Safety is an important consideration in every workplace. Employers and employees alike, as well as others who may spend time in a place of business, should act with safety in mind at all times. Discover some key workplace safety facts, tips, and best practices, so you can take steps to ensure that safety and health are properly emphasized in your organization.
The Occupational Safety and Health Act (OSHA) was passed in 1970. OSHA's purpose is to require employers to provide employees with safe and healthful working conditions. Employers are required to comply with OSHA regulations and standards relevant to the risk associated with their industry and work environment. There are many OSHA requirements and guidelines. Examples include:
- OSHA's noise exposure standards require employers to periodically offer hearing testing to workers who experience sustained exposure to loud noises at work.
- OSHA provides safety guidelines for forklifts, construction equipment, and other types of heavy equipment.
- They require hazmat training and credentialing for employees who are responsible for handling or transporting hazardous materials.
- They publish flooring roughness standards to help employers make wise decisions when selecting flooring to minimize the chances of slip and fall injuries.
These are just a few examples of the many OSHA requirements, which vary based on the types of risks present in a particular industry or occupation. Employers are responsible for meeting all standards that apply to their specific workplace.
Workplace Safety Training
It's a best practice for employers to provide ongoing training covering a wide variety of workplace safety topics. In some cases, OSHA requires safety training or certification. Employers often teach workplace safety classes beyond what is required. Common workplace safety training topics include:
- Crisis management training - Company leaders and key personnel often go through crisis management training, so they are prepared to respond appropriately to crises.
- Blood-borne pathogens training - People who may encounter blood or other bodily fluids at work need to be trained on universal precautions for exposure to such substances.
- Ergonomics training - Employees need to know how to set up their workstations and properly use the equipment they work with in order to prevent repetitive stress injuries.
- Office safety training - People who work in offices need to know how to safely operate office equipment, how to report safety hazards, and how to prevent or avoid various workplace hazards.
- Driving safety - It's important for workers who operate company vehicles or drive their own cars on company business to be properly trained on procedures for safe vehicle operation.
Not every business has the same safety training needs. Management should create a risk management plan and use it to determine what types of safety training and programs would be beneficial to the organization and its employees.
Workplace Safety Tips
Whether your company has a dedicated safety director, or safety compliance falls under HR or the management team, there are plenty of ways to build a culture of safety in an organization.
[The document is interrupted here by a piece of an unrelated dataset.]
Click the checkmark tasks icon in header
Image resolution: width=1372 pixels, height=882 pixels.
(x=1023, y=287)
If you're looking for ideas to reinforce safe workplace practices, consider implementing some of the following workplace safety tips:
- Highlight a different safety topic in each edition of your employee newsletter.
- Incorporate workplace safety videos into new hire orientation, and periodically review them in safety meetings.
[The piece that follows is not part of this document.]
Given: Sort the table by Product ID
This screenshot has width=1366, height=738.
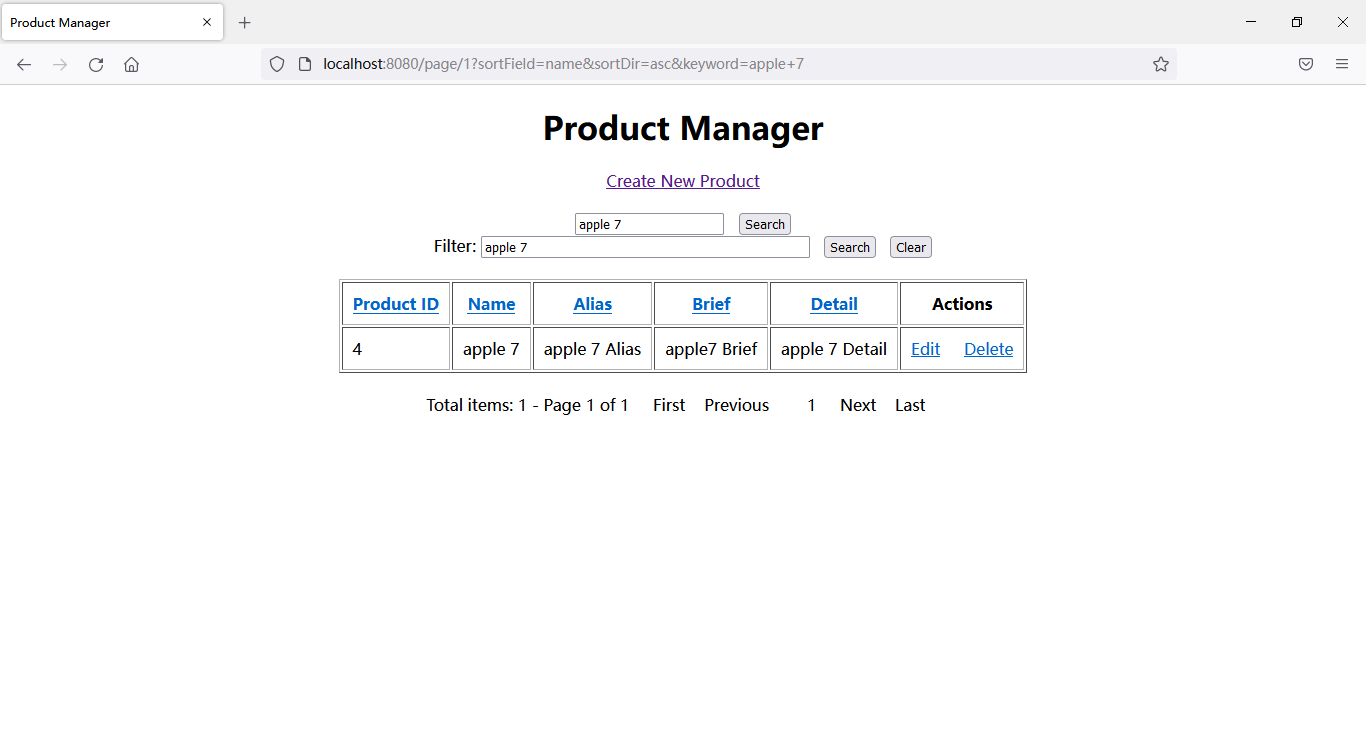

- Help employees get a sense of what they do and don't know by having them complete a brief workplace safety quiz.
- Post catchy, memorable safety slogans or quotes via the company's intranet to help keep team members focused on safety.
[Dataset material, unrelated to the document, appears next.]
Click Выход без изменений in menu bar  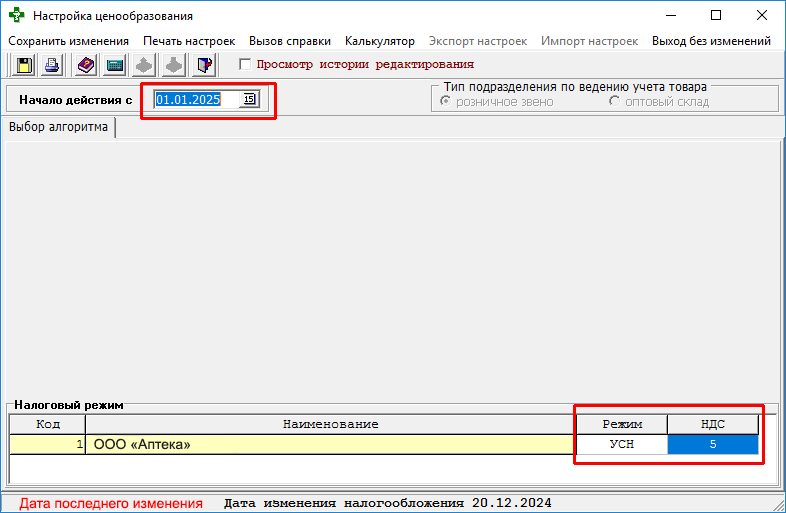(711, 41)
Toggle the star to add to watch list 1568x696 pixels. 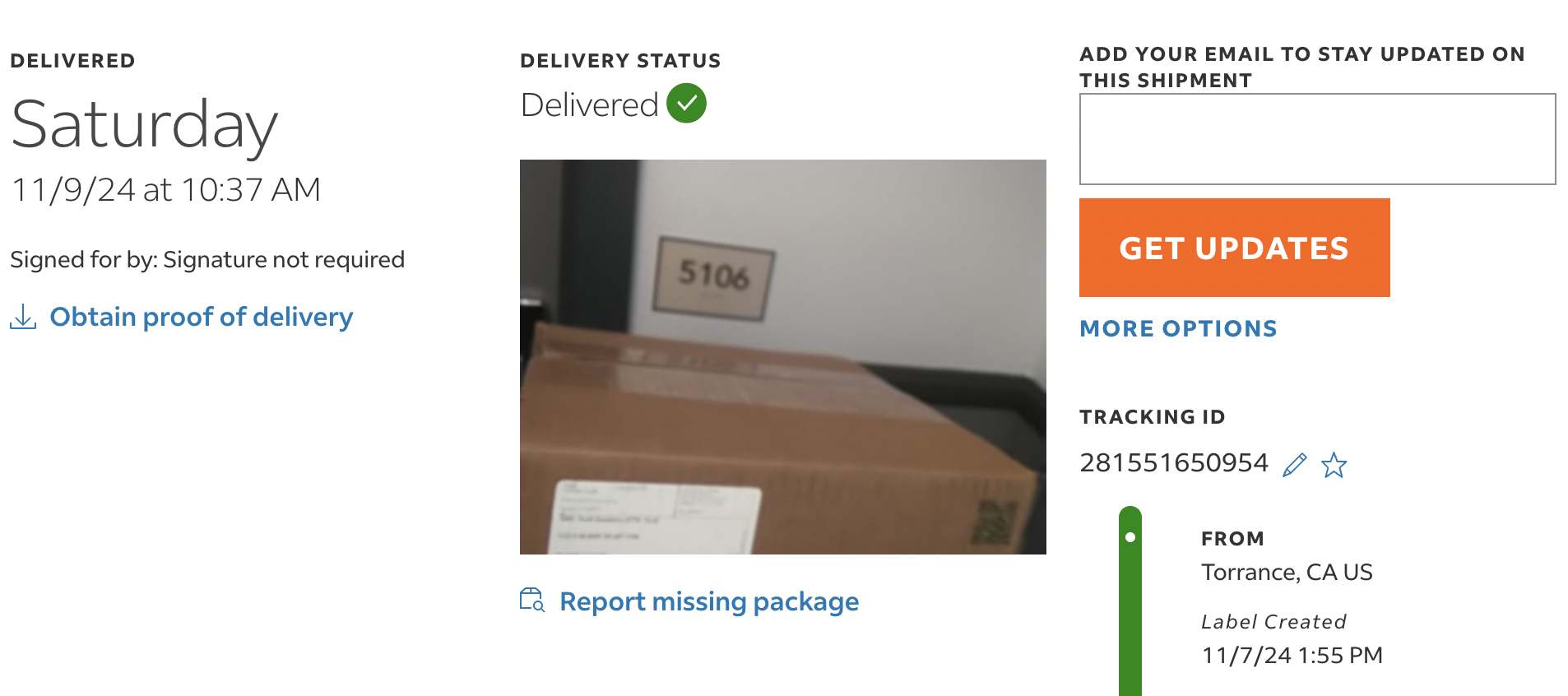pos(1334,465)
- Display safety posters or signs in high-traffic, high-visibility areas to raise employees' awareness of safe workplace practices.
Workplace Safety Matters
Whether you work for a large company with a dedicated professional who oversees workplace safety, or you're with a smaller organization, it's a fact that safety is really everyone's job. The more workplace safety facts the employees know, the better-prepared everyone will be to prevent injuries or to react properly in the event that an injury or crisis occurs.